→ What is asked: Put the lines of the records from the one containing "Task: Click the 1999 year cell" through the end of the records, both included, into a numbered list, omitting blank lines. Leave the pictures out of your answer.

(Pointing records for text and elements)
--- start ---

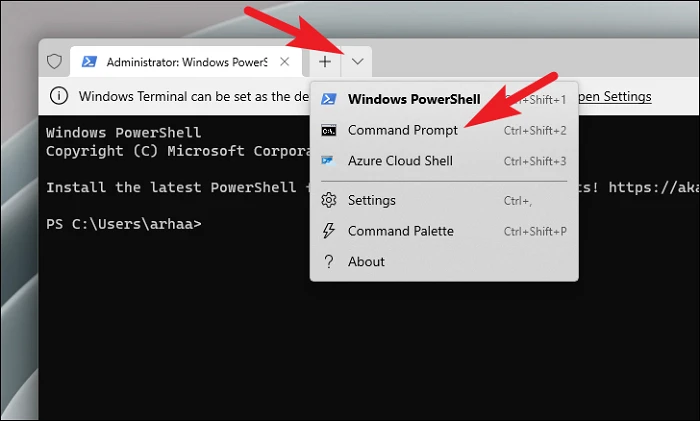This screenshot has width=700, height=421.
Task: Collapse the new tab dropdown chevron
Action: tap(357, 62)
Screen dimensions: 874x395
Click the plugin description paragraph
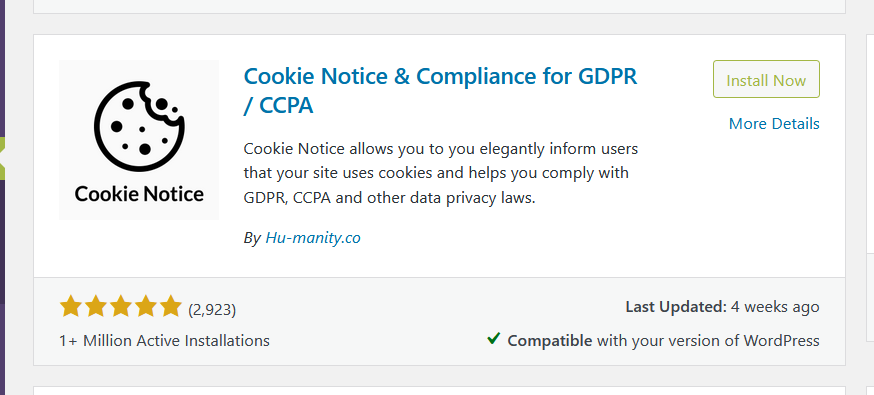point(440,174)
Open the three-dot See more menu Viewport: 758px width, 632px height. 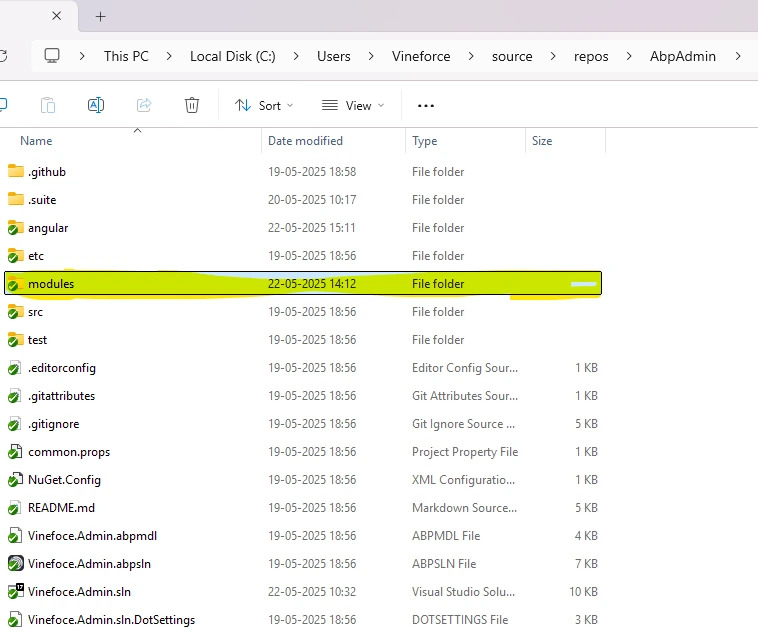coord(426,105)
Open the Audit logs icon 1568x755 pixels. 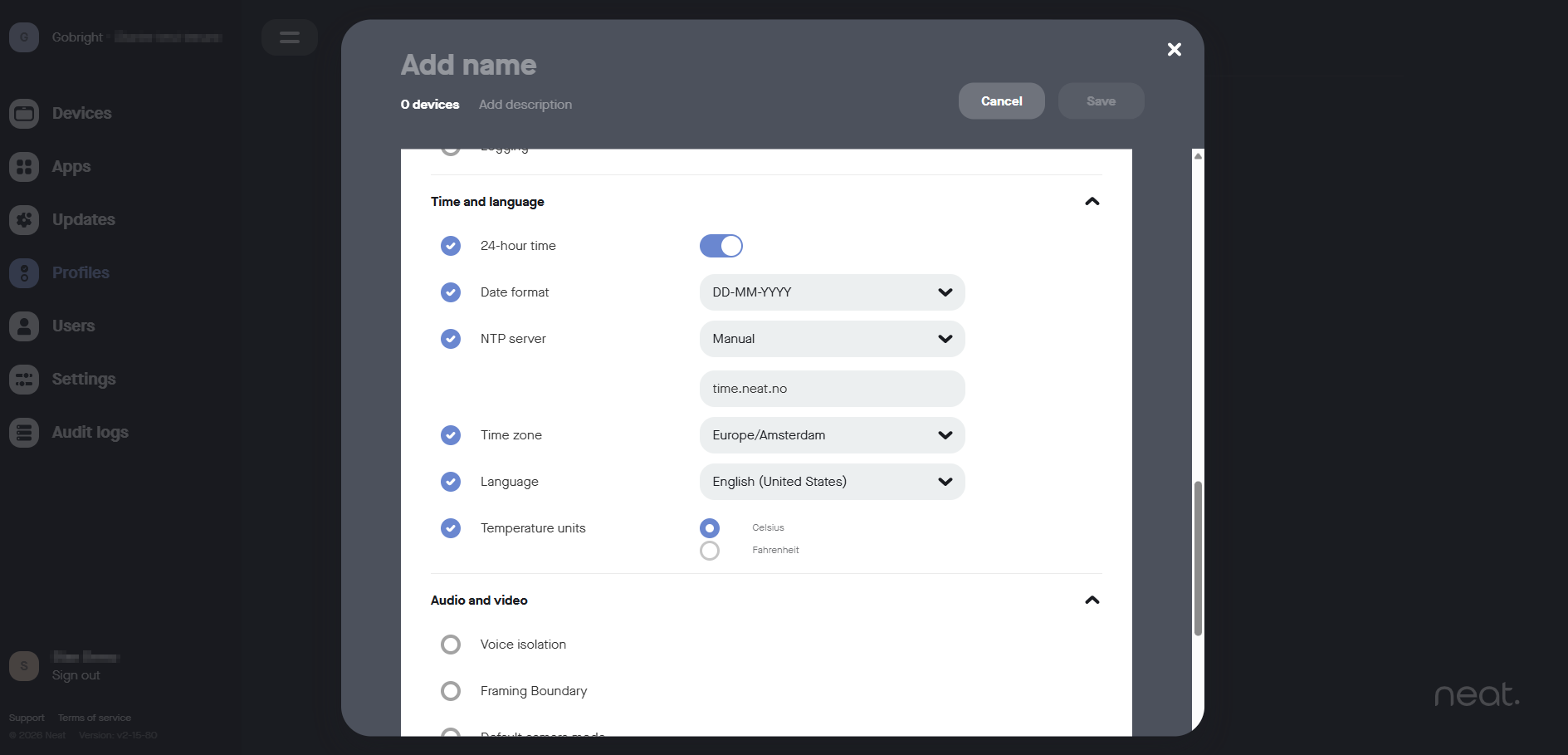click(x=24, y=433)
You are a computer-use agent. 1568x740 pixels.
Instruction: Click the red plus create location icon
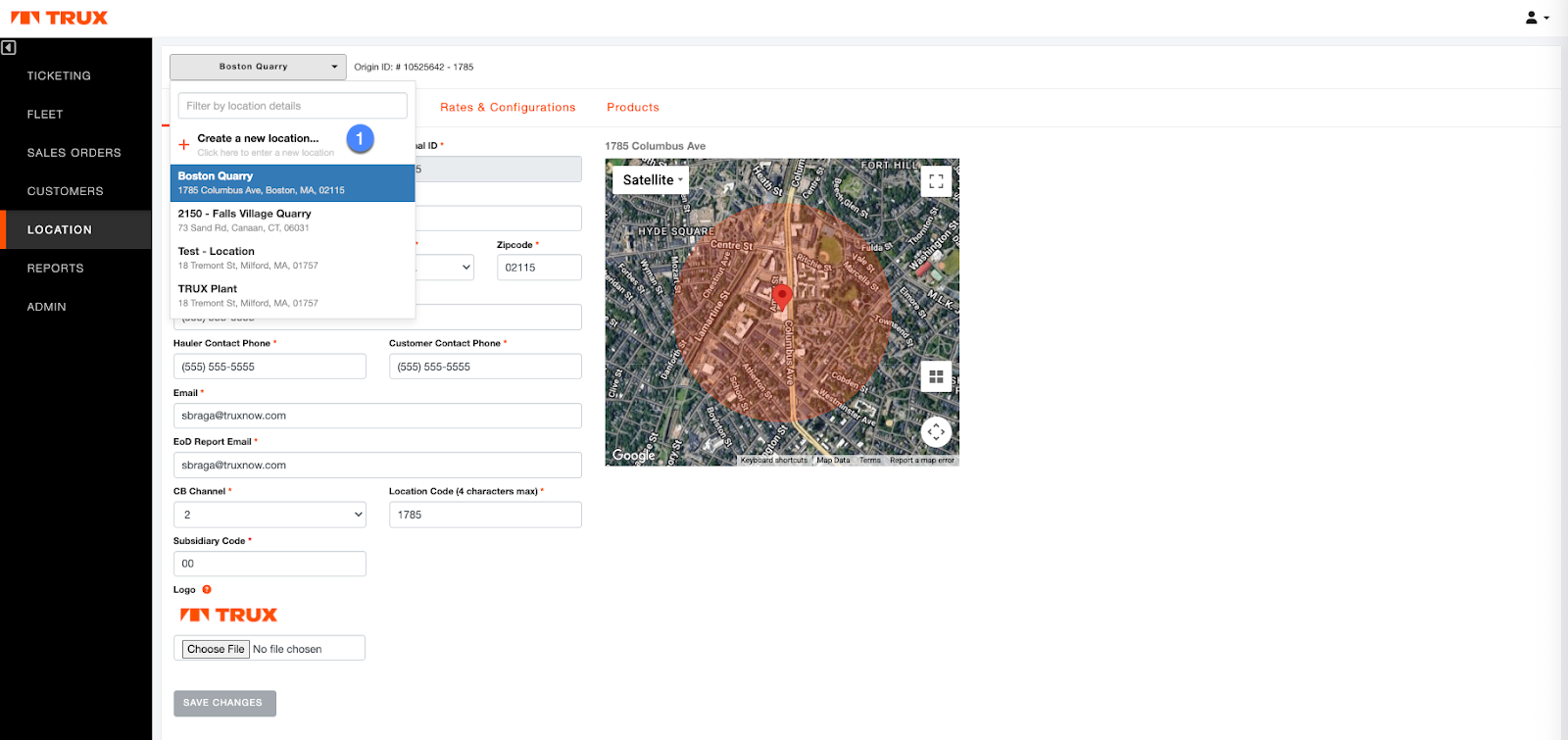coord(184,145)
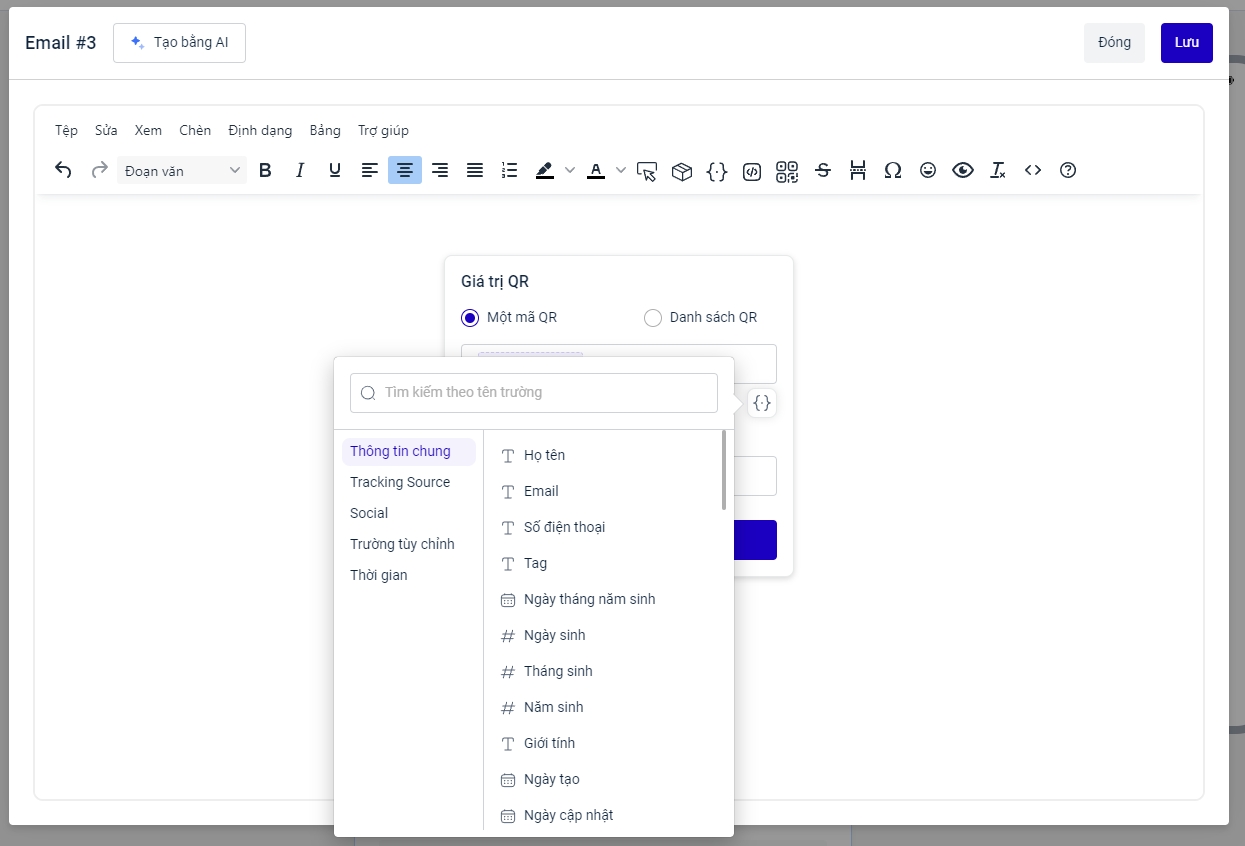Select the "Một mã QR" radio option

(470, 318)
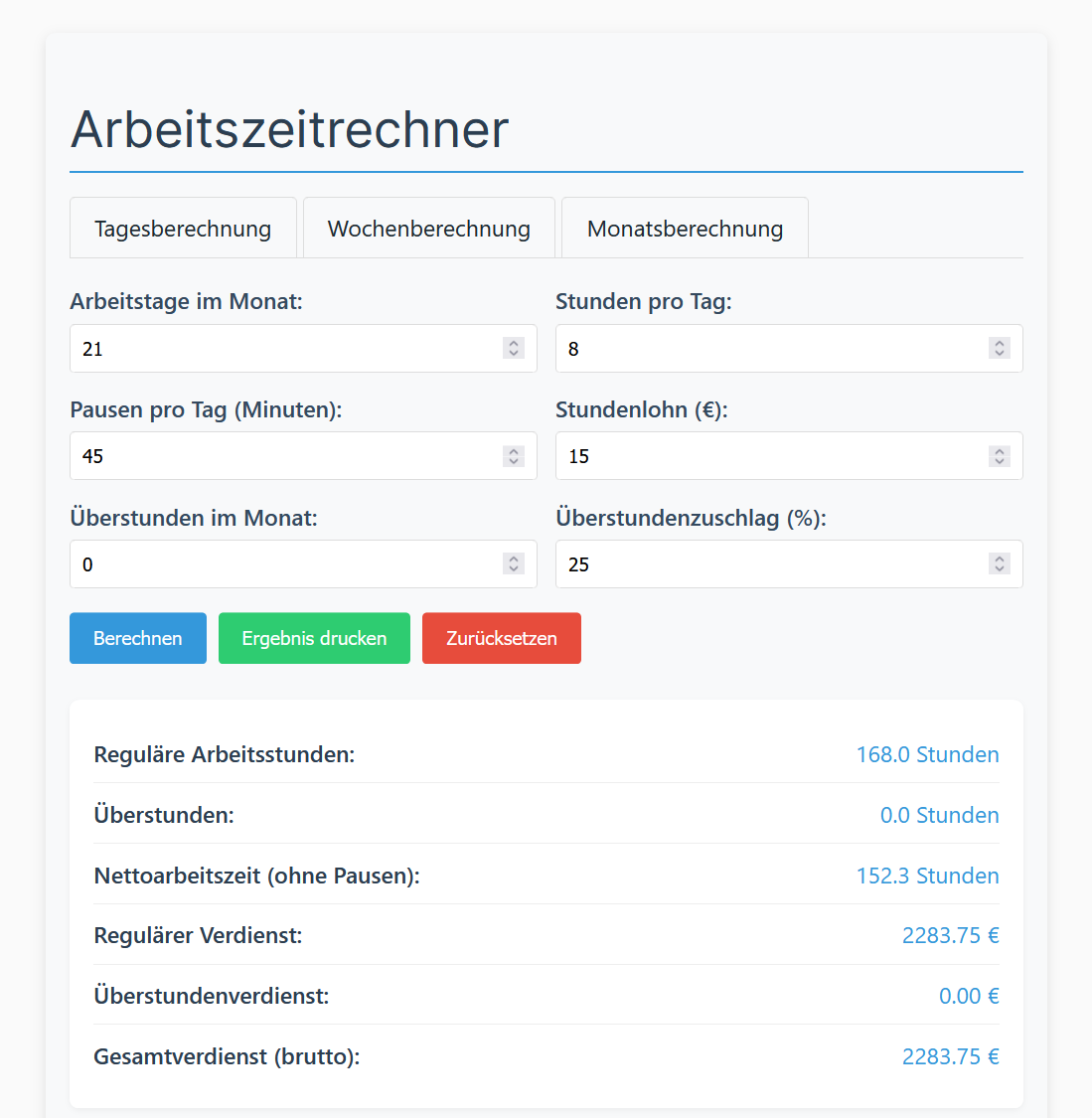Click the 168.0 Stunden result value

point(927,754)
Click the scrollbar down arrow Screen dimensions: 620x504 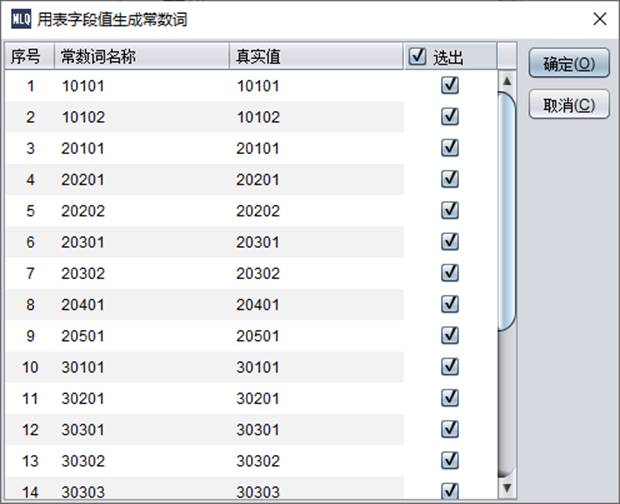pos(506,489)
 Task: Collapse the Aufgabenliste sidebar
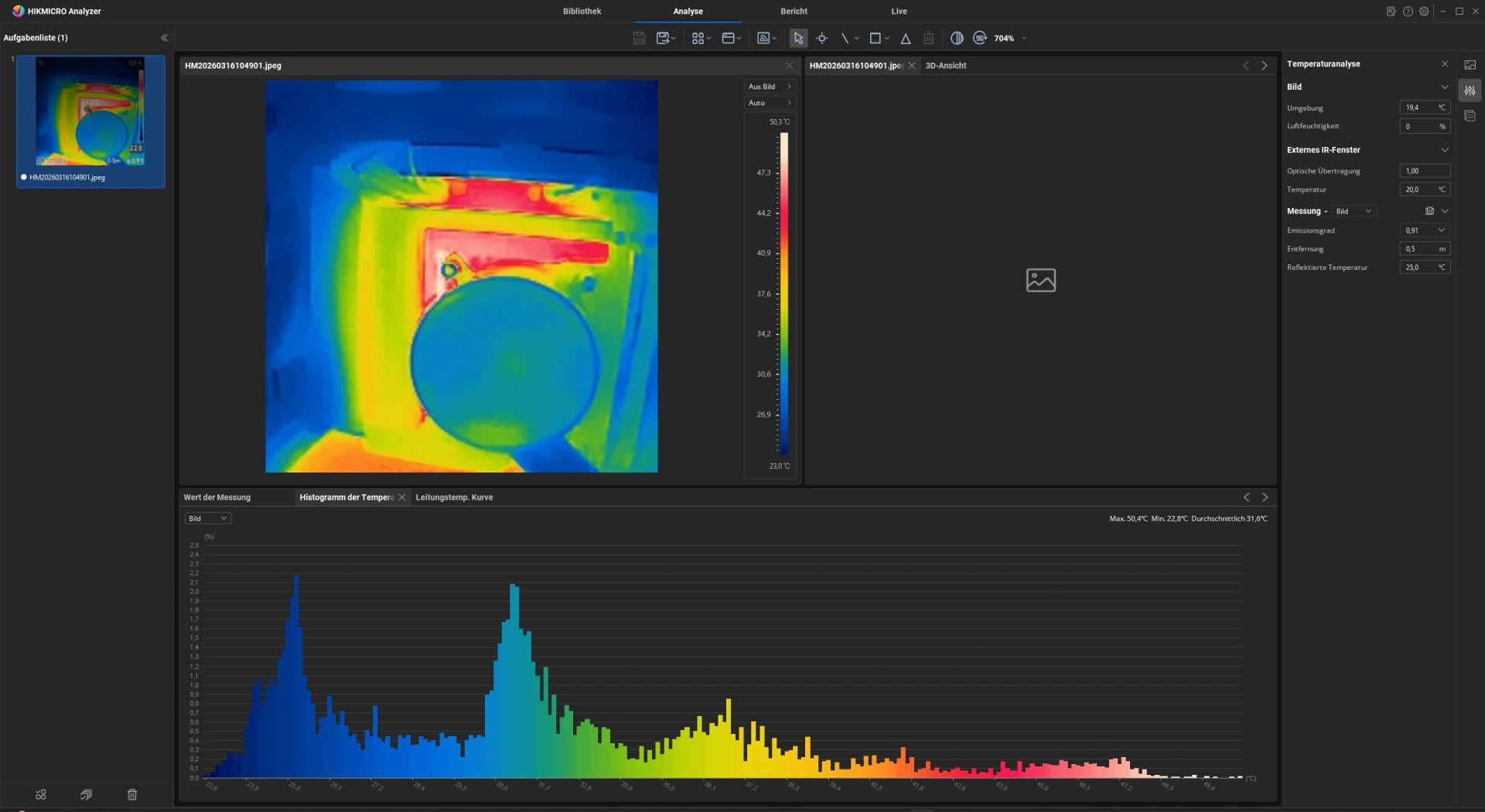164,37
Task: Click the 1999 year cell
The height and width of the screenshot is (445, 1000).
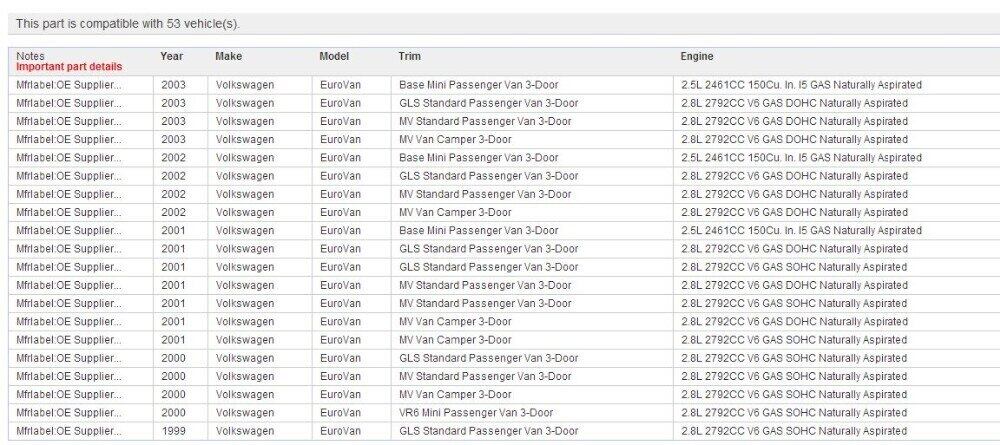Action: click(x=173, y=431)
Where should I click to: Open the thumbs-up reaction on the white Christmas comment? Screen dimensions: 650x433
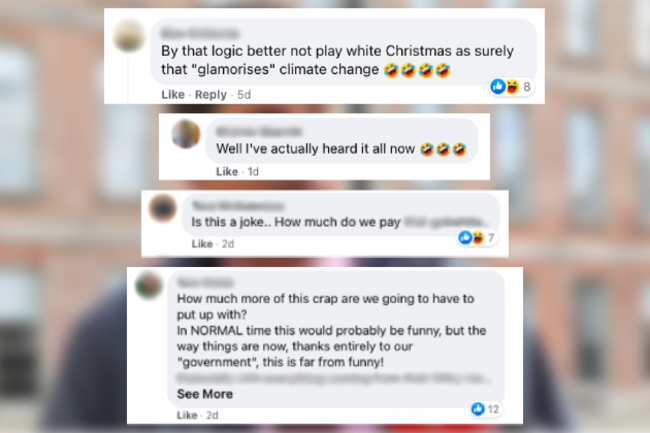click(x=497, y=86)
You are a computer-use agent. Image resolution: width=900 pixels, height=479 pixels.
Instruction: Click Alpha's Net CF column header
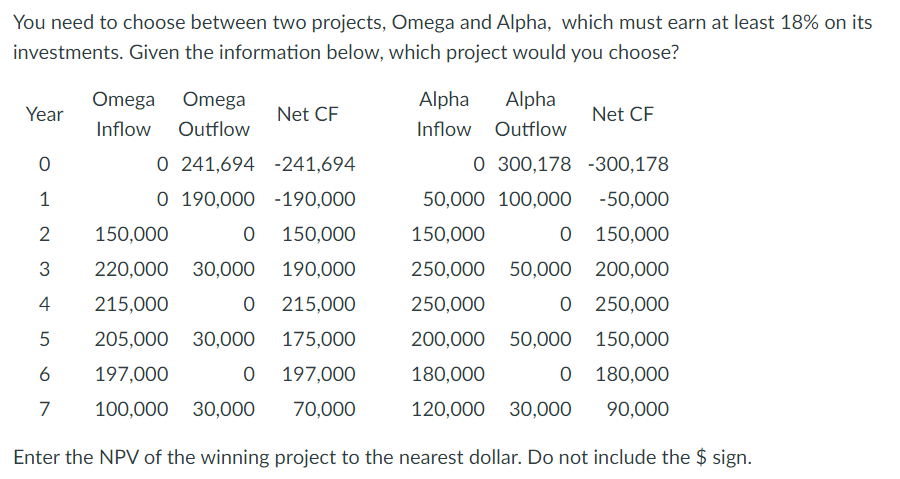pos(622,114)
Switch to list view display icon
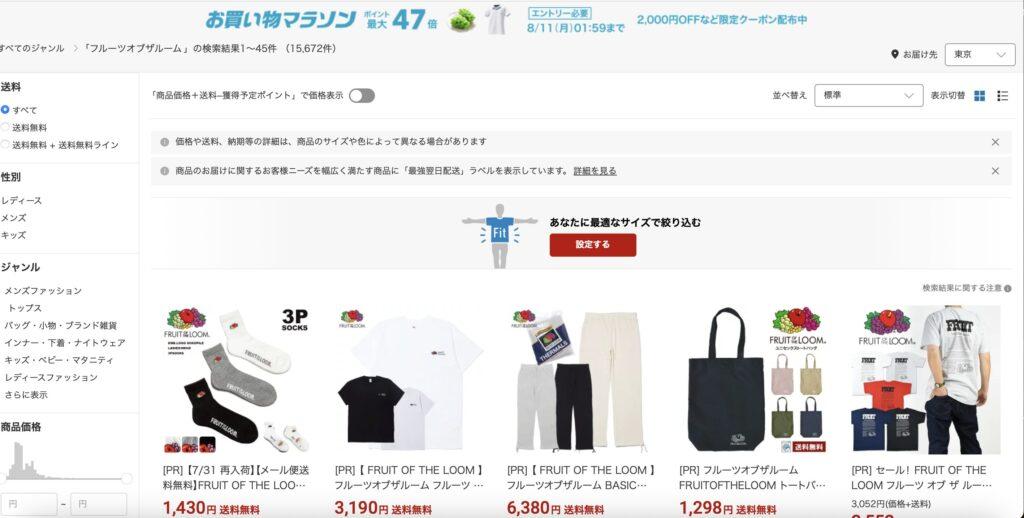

--- end ---

→ Answer to the problem:
1. Task: Click the 1999 year cell
2. The height and width of the screenshot is (445, 1000).
3. Action: click(x=173, y=431)
4. Where should I click to: Open the thumbs-up reaction on the white Christmas comment? Screen dimensions: 650x433
5. click(x=497, y=86)
6. You are a computer-use agent. Image resolution: width=900 pixels, height=479 pixels.
7. Instruction: Click Alpha's Net CF column header
8. pos(622,114)
9. Switch to list view display icon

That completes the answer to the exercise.